No Recurso Especial 361.630, o STJ também
entendeu que o cônjuge que não deu a autorização tem legitimidade ativa
para a ação rescisória, mesmo quando não tenha integrado a ação
original.
Referindo-se ainda ao Código de 1916, a decisão da
ministra Laurita Vaz afirma que a meeira de bem penhorado para garantir
execução de aluguel tem interesse jurídico – e não apenas econômico – na
desconstituição do julgado.
Autorização dispensada
Por
outro lado, no Recurso Especial 1.061.373, o STJ entendeu ser
irrelevante a ausência de outorga conjugal no caso de o aluguel
afiançado ter beneficiado a unidade familiar.
De modo similar, no
Agravo de Instrumento 1.236.291, o STJ afirmou que, sob a vigência do
Código Civil de 1916, a garantia cambial dispensa a outorga. Assim,
termo de confissão de dívida e promissória vinculada firmados antes do
novo código são garantidas por aval e não fiança, dispensando a
autorização.
Ainda no regime do Código de 16, o STJ mitigou a
exigência da autorização conjugal no Recurso Especial 900.255. Nesse
caso, o Tribunal entendeu que a fiança concedida sem a participação da
esposa do garantidor deveria ser validada.
Isso porque a cônjuge
do fiador encontrava-se em local incerto e desconhecido havia mais de 13
anos. No recurso, a esposa, que havia abandonado o lar em 1982,
questionava a penhora do imóvel – que resguardara sua meação.
A
execução do aluguel em atraso teve início em 1995 e a declaração de
ausência veio em 1998, após três anos da penhora e arrematação do imóvel
pertencente ao casal, por terceiro de boa-fé e nos autos de execução do
contrato de locação garantido pela fiança.
Solidariedade
O
STJ também já entendeu que, se as instâncias ordinárias interpretaram
que o contrato não trata de garantia, mas de obrigação solidária
assumida pelo cônjuge, não há falar em outorga.
No Recurso
Especial 1.196.639, o STJ afirmou ser impertinente a discussão sobre a
autorização, já que o tribunal local negou a existência de fiança.
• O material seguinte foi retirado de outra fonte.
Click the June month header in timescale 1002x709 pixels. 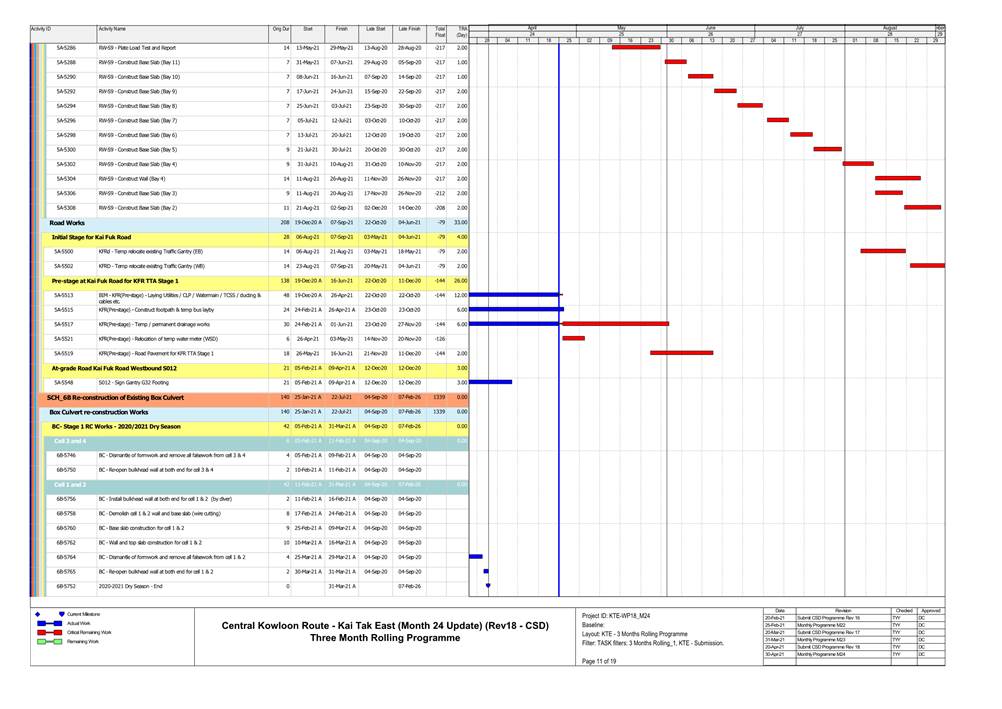point(710,28)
Conforme afirmou a corte ordinária, a solidariedade a que se obrigou o
cônjuge da recorrente dizia respeito a obrigação da vida civil sem
qualquer restrição na lei, podendo ser praticada livremente por qualquer
dos cônjuges.
Fiança e outorga
Para o STJ, a fiança deve
ser ainda expressa e escrita, sendo sua interpretação restrita. Por
isso, no Recurso Especial 1.038.774, o Tribunal entendeu que a mera
assinatura do cônjuge no contrato não implica sua solidariedade.
Ela
alegava ter assinado o ajuste apenas para fim de outorga uxória e não
para se responsabilizar também pela dívida. Seu nome nem mesmo constava
na cláusula contratual especificamente referente aos fiadores. O
ministro Napoleão Nunes Maia Filho, que relatou o caso, citou Sílvio
Venosa para esclarecer que o consentimento marital não se confunde com
fiança conjunta.
“O cônjuge pode autorizar a fiança. Preenche-se
desse modo a exigência legal, mas não há fiança de ambos: um cônjuge
afiança e o outro simplesmente autoriza, não se convertendo em fiador”,
afirma o doutrinador citado.
“Os cônjuges podem, por outro lado,
afiançar conjuntamente. Assim fazendo, ambos colocam-se como fiadores.
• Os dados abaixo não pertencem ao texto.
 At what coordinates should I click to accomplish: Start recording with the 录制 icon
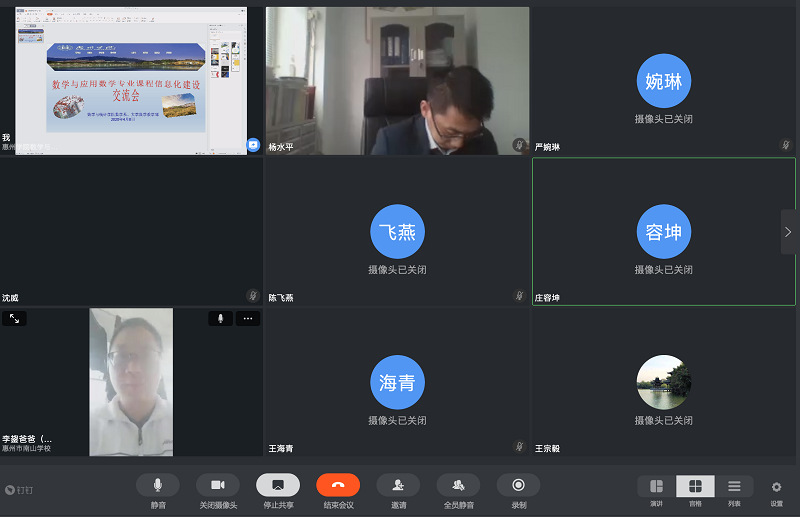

Quando apenas um dos cônjuges é fiador, unicamente seus bens dentro do
regime respectivo podem ser constrangidos. Desse modo, sendo apenas
fiador o marido, com mero assentimento da mulher, os bens reservados
desta, por exemplo, bem como os incomunicáveis, não podem ser atingidos
pela fiança”, conclui o civilista.
O caso julgado pelo STJ no
Recurso Especial 690.401, porém, é inverso. Nele, o nome do cônjuge
constava expressamente na cláusula sobre a fiança, afirmando que ambos
do casal seriam “fiadores e principais pagadores, assumindo
solidariamente entre si e com o locatário o compromisso de bem fielmente
cumprir o presente contrato”.
Testemunho e outorga
De modo
similar, o STJ também entendeu que o cônjuge que apenas assina o
contrato como testemunha não dá outorga conjugal de fiança. No caso
analisado no Recurso Especial 1.185.982, o tribunal local afirmava que a
cônjuge não podia alegar desconhecimento dos termos do contrato que
testemunhara, sendo implícita a autorização para a fiança.
Porém,
para a ministra Nancy Andrighi, a assinatura do cônjuge sobreposta ao
campo destinado às testemunhas instrumentárias do contrato não fazem
supor sua autorização para a fiança do marido. Ela apenas expressaria a
regularidade formal do instrumento particular de locação firmado entre
locador e afiançado. Isso não evidenciaria sua compreensão sobre o
alcance da obrigação assumida pelo marido como fiador.
“A fiança é
um favor prestado a quem assume uma obrigação decorrente de disposição
contratual, de maneira que sempre estará restrita aos encargos expressa e
inequivocamente assumidos pelo fiador. Se houver incerteza quanto a
algum aspecto essencial do pacto fidejussório, como a outorga marital,
não é possível proclamar a eficácia da garantia”, asseverou a relatora.
Separação absoluta
No
Recurso Especial 1.163.074, o STJ definiu qual regime de bens dispensa a
outorga. É que o artigo que trata da autorização marital afirma que ela
é dispensada no caso de separação absoluta, sem esclarecer se em tal
caso se insere tanto a separação de bens consensual quanto a
obrigatória, imposta por lei.
Em votação unânime, a Terceira Turma
entendeu que apenas o regime consensual de separação atrai a dispensa
de outorga. Conforme a decisão, a separação de bens adotada por livre
manifestação da vontade corresponderia a uma antecipação da liberdade de
gestão dos bens de cada um, afastando qualquer expectativa de um em
relação ao patrimônio do outro.
“A separação de bens, na medida em
que faz de cada consorte o senhor absoluto do destino de seu
patrimônio, implica, de igual maneira, a prévia autorização dada
reciprocamente entre os cônjuges, para que cada qual disponha de seus
bens como melhor lhes convier”, explicou na ocasião o ministro Massami
Uyeda, hoje aposentado.
“O mesmo não ocorre quando o estatuto
patrimonial do casamento é o da separação obrigatória de bens. Nestas
hipóteses, a ausência de comunicação patrimonial não decorre da vontade
dos nubentes, ao revés, de imposição legal”, concluiu.